Abwendung der Vollstreckung durch unbedingte Bankbürgschaft (150.000 DM)
KI-Zusammenfassung
Die Beklagte zu 2) beantragte die Abwendung der Vollstreckung aus dem Urteil des Senats vom 4.2.1998. Das Oberlandesgericht gestattete, die Vollstreckung durch Stellung einer unbedingten und unbefristeten Bürgschaft einer deutschen Großbank oder öffentlichen Sparkasse in Höhe von 150.000 DM abzuwenden.
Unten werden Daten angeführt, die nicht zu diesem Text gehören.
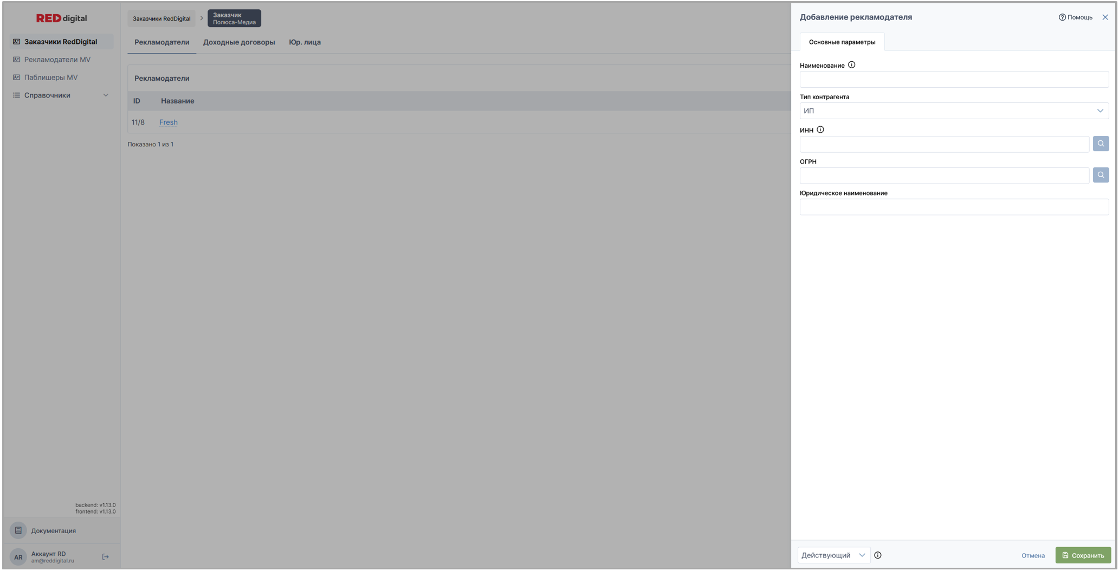
Task: Go to Рекламодатели MV in sidebar
Action: click(x=57, y=60)
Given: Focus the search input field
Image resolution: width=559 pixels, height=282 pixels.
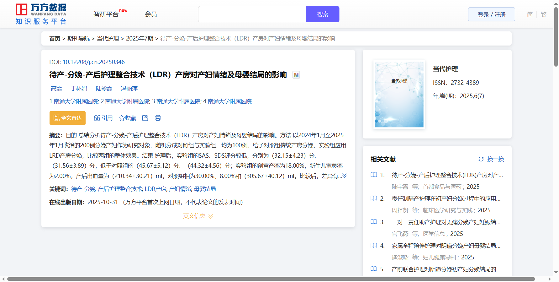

Damit wurde die Bürgschaft als geeignete Sicherheitsleistung anerkannt.
Ausgang: Antrag der Beklagten, die Vollstreckung durch Stellung einer unbedingten und unbefristeten Bankbürgschaft in Höhe von 150.000 DM abzuwehren, wurde stattgegeben
Abstrakte Rechtssätze
Die Vollstreckung aus einem Urteil kann durch Stellung einer geeigneten Sicherheitsleistung abgewendet werden.
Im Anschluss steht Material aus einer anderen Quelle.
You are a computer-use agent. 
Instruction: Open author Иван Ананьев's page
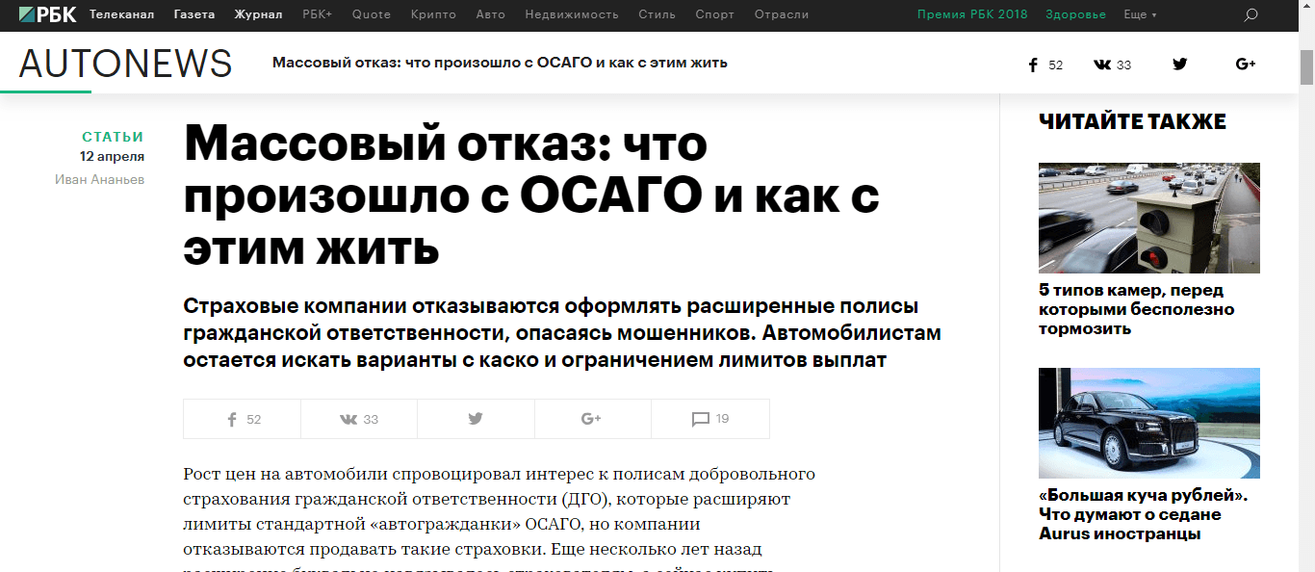[x=99, y=179]
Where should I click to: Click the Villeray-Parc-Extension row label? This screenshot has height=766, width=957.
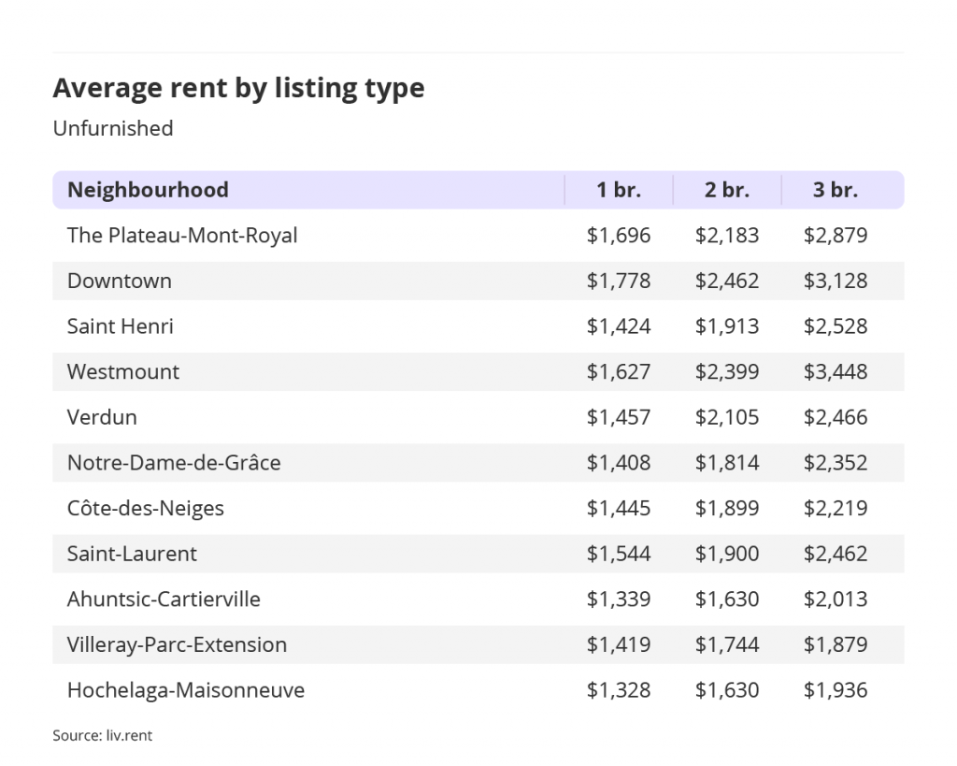click(x=177, y=644)
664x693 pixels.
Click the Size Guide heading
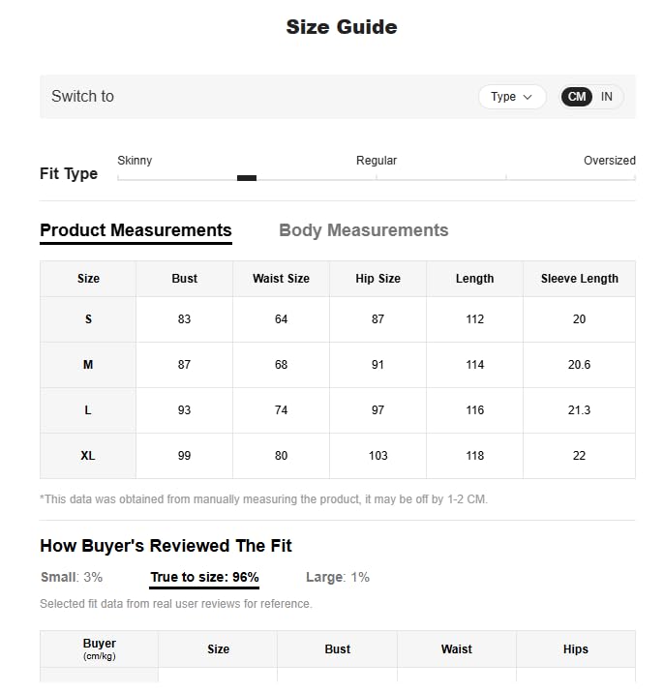pos(341,27)
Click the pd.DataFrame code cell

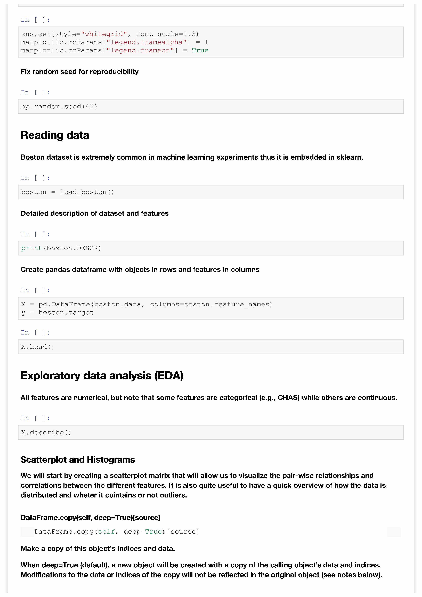point(211,308)
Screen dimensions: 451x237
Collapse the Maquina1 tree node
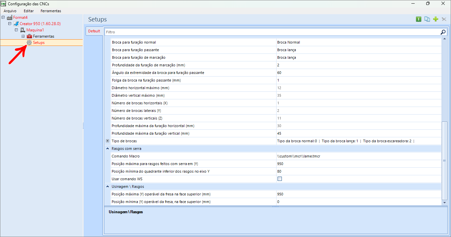pos(16,30)
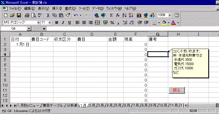Screen dimensions: 219x114
Task: Toggle Bold formatting
Action: 56,22
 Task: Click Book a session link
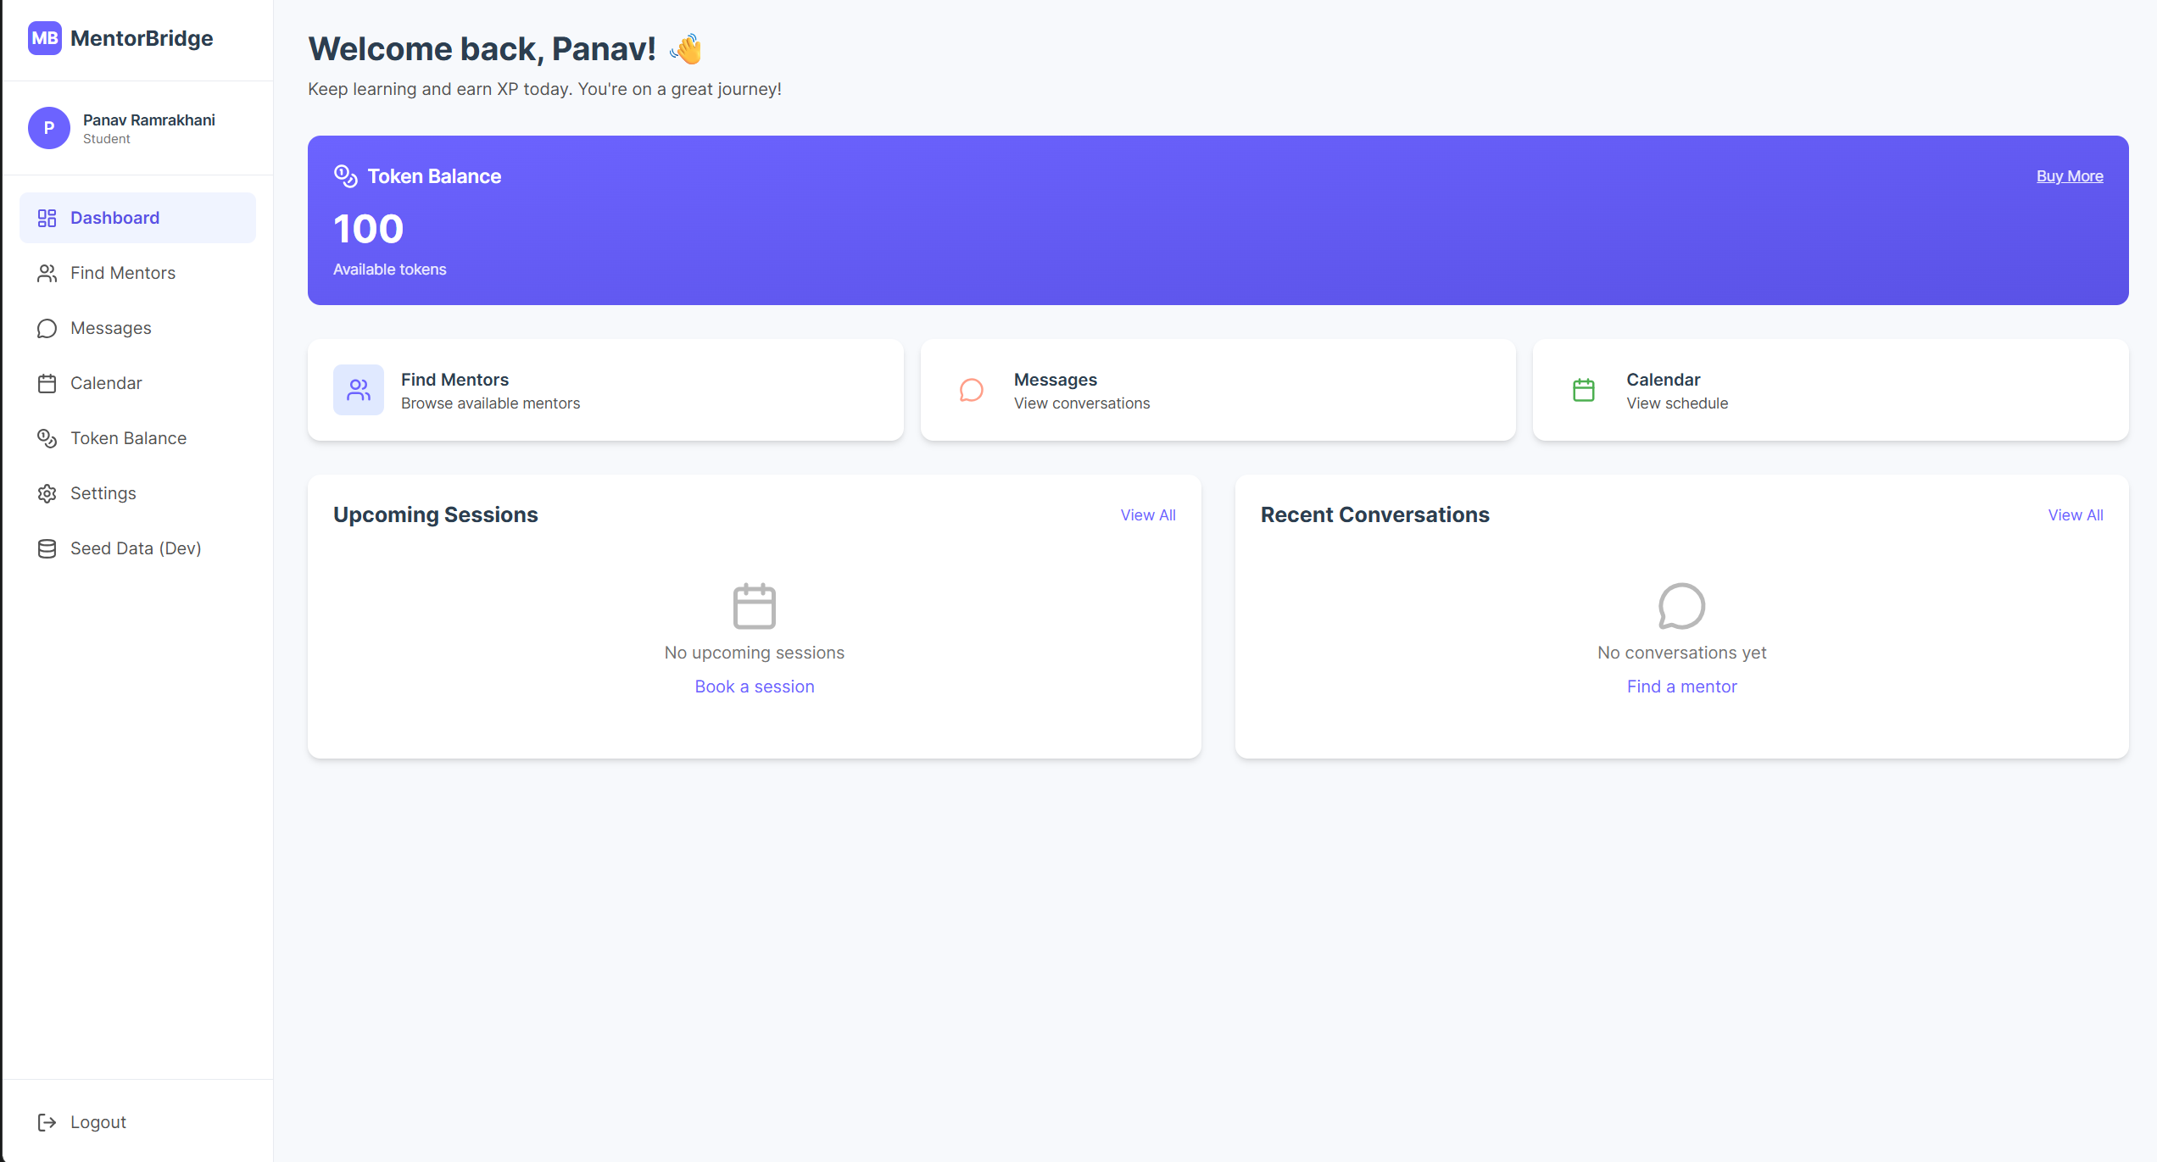click(754, 687)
Als geeignete Sicherheitsleistung genügt eine unbedingte und unbefristete Bankbürgschaft, wenn sie den geltend gemachten Betrag vollständig abdeckt.
Eine Bürgschaft einer inländischen Großbank oder öffentlichen Sparkasse ist zur Abwendung der Vollstreckung geeignet, sofern sie ein sofort durchsetzbares Zahlungsversprechen enthält.
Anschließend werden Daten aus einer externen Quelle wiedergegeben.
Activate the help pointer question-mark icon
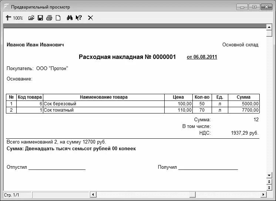 click(x=78, y=18)
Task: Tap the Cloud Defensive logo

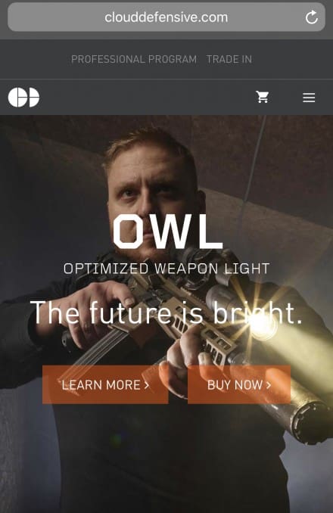Action: pos(23,97)
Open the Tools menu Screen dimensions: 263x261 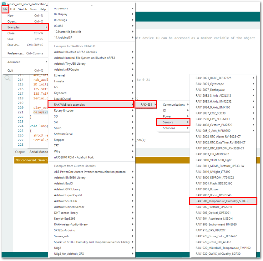33,9
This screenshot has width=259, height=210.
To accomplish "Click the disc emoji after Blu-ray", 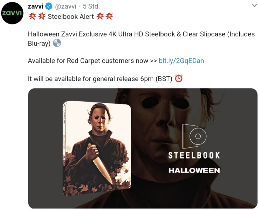I will pos(57,43).
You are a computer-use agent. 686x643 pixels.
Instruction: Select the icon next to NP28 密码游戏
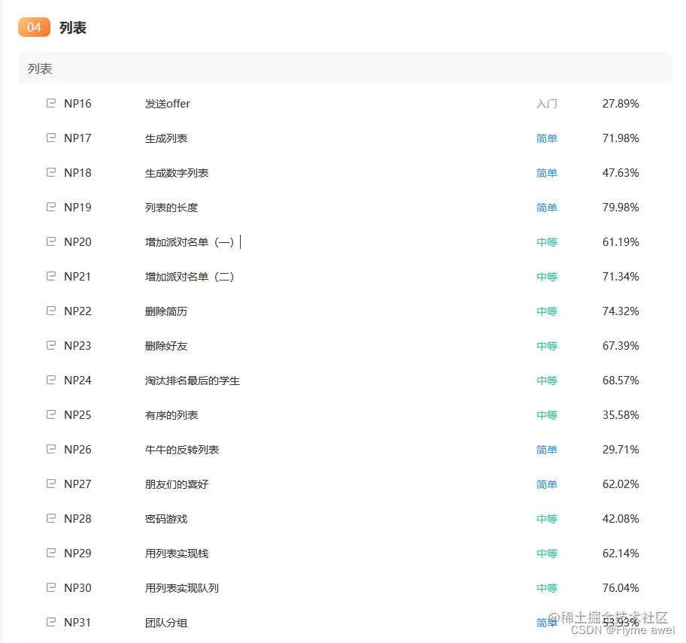51,518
Das Gericht kann Form und Höhe der Sicherheitsleistung bestimmen, um die Durchsetzbarkeit des Titels zu gewährleisten.
Vorinstanzen
Landgericht Essen, 6 O 2/96
Tenor
In Sachen
darf die Beklagte zu 2.) die Vollstreckung aus dem Urteil des Senats vom 04. Februar 1998 auch durch unbedingte und unbefristete Bürgschaft einer deutschen Großbank oder öffentlichen Sparkasse in Höhe von 150.000,00 DM abwenden.